Okay.

I'm not really opposed to this BIP, but I am worried that fighting script malleability is a battle that can never be won; even leaving one avenue of malleability open is probably just as bad as having many avenues of malleability, so it just doesn't seem worthwhile to me.

On Tue, Aug 16, 2016 at 8:18 PM, Gregory Maxwell <greg@xiph.org> wrote:
On Tue, Aug 16, 2016 at 10:52 PM, Russell O'Connor via bitcoin-dev
<bitcoin-dev@lists.linuxfoundation.org> wrote:
> I see.
>
> But is it really necessary to soft fork over this issue?  Why not just make
> it a relay rule?  Miners are already incentivized to modify transactions to
> drop excess witness data and/or prioritize (versions of) transactions based
> on their cost.  If a miner wants to mine a block with excess witness data,
> it is mostly their own loss.

Relay rules are quite fragile-- people build programs or protocols not
expecting them to be violated, without proper error handling in those
cases... and then eventually some miner rips them out because they
simply don't care about them: not enforcing them won't make their
blocks invalid.

It's my general view that we should avoid blocking things with relay
rules unless we think that someday they could be made invalid... not
necessarily that they will, but that it's plausible. Then the
elimination at the relay level is just the first exploratory step in
that direction.

One should also consider adversarial behavior by miners.  For example,
I can mine blocks with mutated witnesses with a keyed mac that chooses
the mutation.

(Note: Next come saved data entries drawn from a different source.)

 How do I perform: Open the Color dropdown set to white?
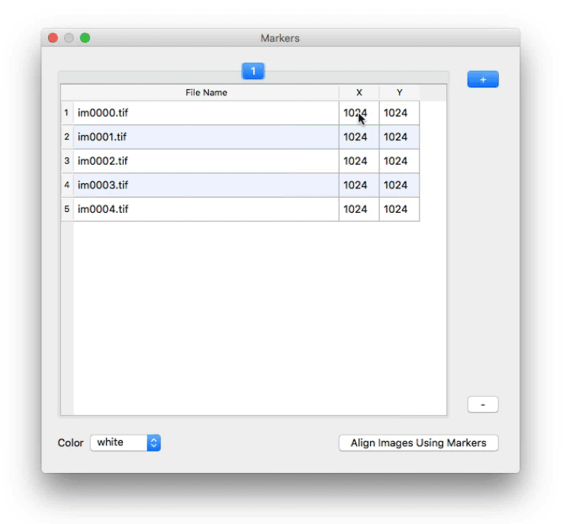[125, 442]
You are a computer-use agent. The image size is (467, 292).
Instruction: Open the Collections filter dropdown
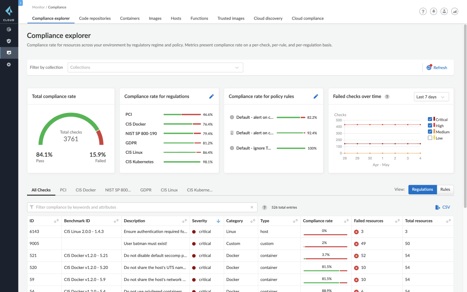(156, 67)
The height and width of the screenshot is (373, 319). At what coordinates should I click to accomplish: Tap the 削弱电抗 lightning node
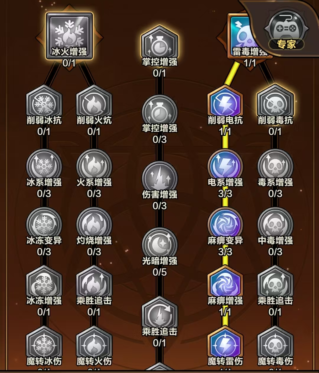click(x=225, y=103)
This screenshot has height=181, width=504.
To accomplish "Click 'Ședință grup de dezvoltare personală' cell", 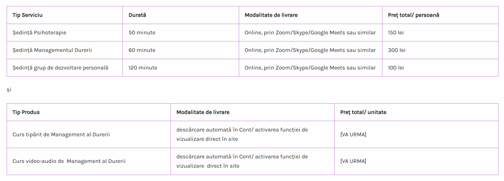I will tap(60, 68).
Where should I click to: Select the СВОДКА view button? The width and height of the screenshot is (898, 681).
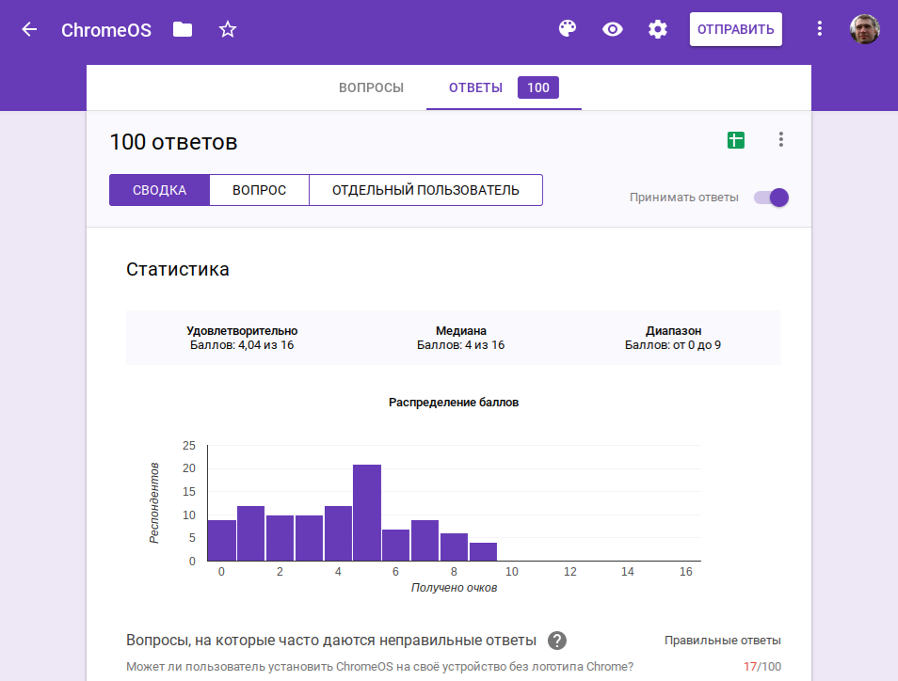coord(159,190)
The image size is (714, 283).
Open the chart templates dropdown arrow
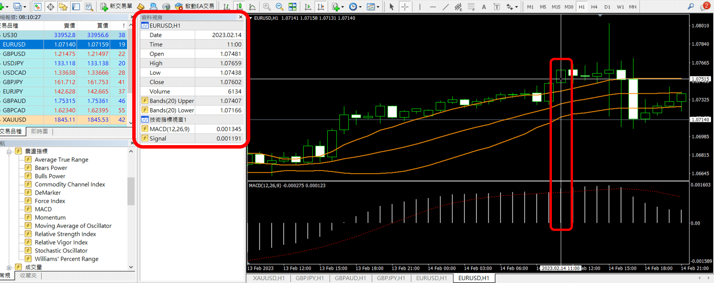378,7
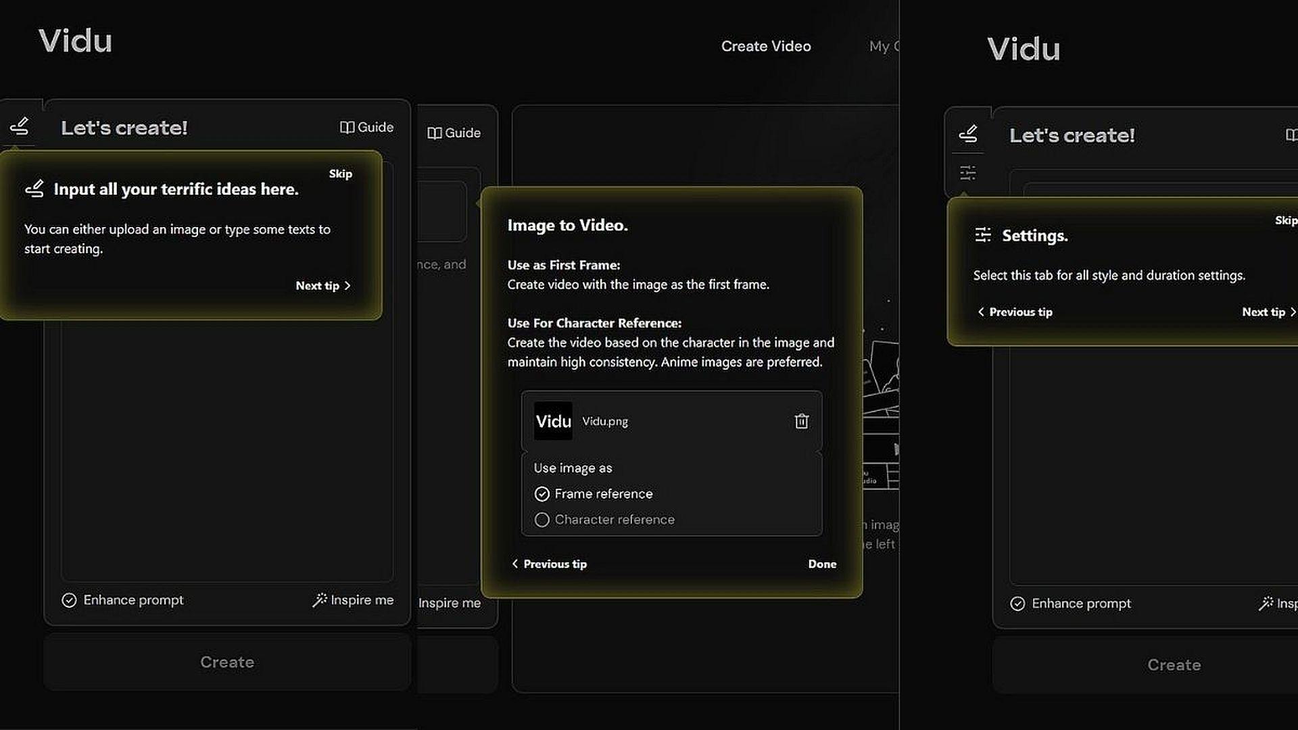Click the delete Vidu.png trash icon
The image size is (1298, 730).
(x=800, y=420)
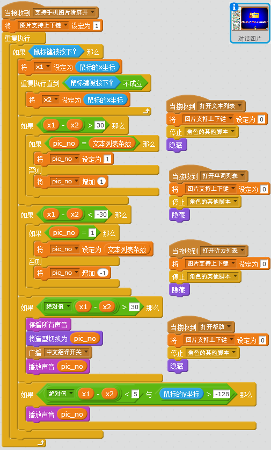Open the 打开单词列表 message dropdown
Screen dimensions: 271x450
coord(223,176)
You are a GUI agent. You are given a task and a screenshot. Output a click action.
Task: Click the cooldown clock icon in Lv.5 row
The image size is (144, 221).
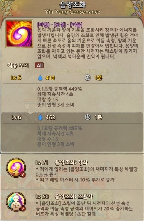pyautogui.click(x=87, y=78)
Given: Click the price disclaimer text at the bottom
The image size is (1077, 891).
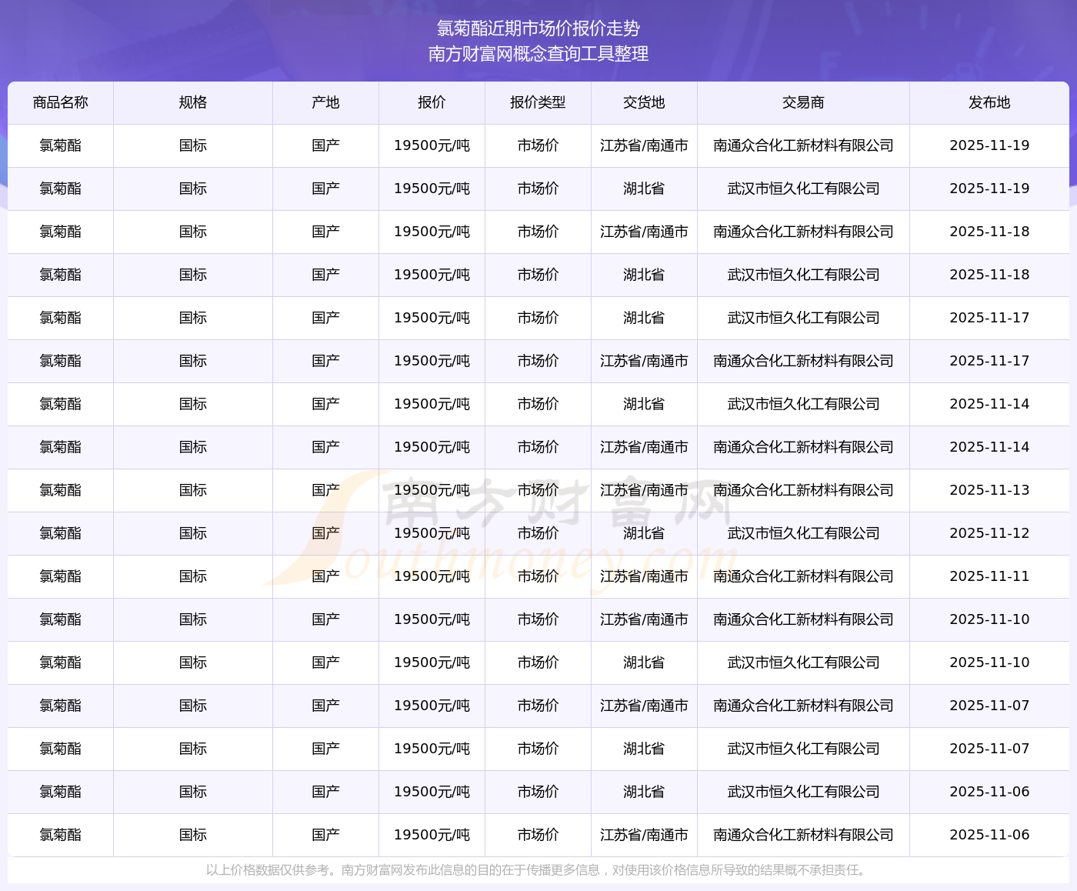Looking at the screenshot, I should tap(538, 870).
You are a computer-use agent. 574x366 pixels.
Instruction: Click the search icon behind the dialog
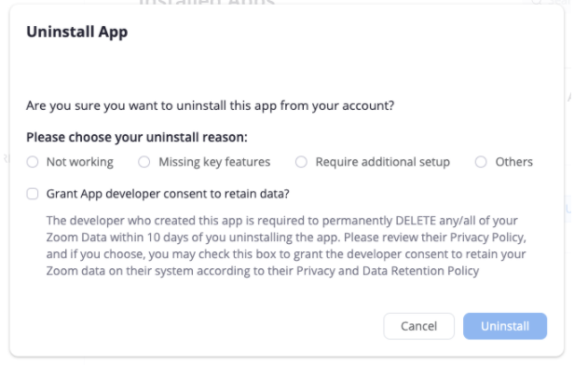[x=537, y=2]
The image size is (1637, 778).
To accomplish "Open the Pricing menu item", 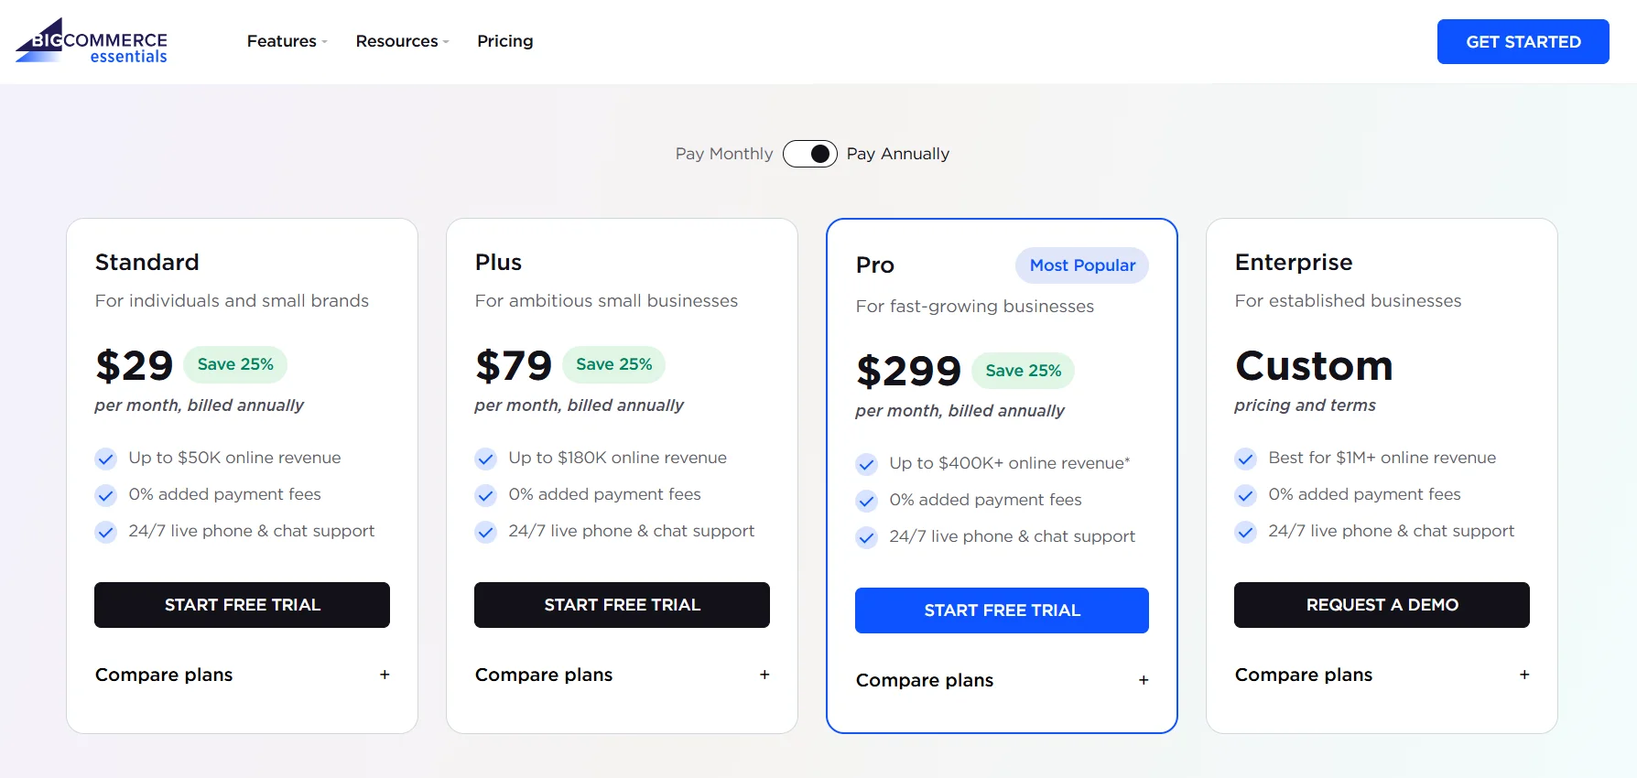I will tap(504, 41).

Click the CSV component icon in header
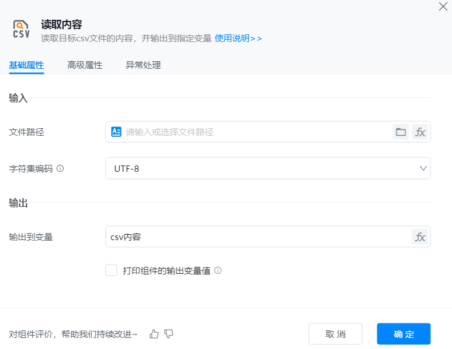(21, 30)
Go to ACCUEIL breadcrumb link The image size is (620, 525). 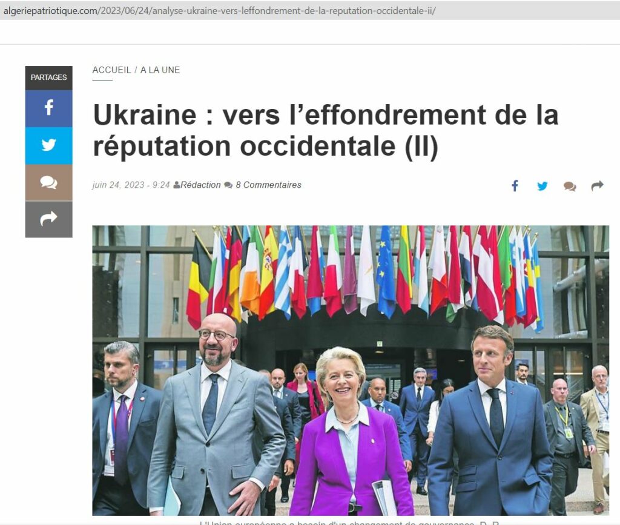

The key is shared by conspirators or customers, and now
collectively we have a propagation advantage (since we know the
mutated version before it shows up).  Not the _biggest_ concern, since
parties doing this could just create their own new transactions to
selectively propagate; but doing that would require leaving behind fee
paying public transactions, while using malleability wouldn't.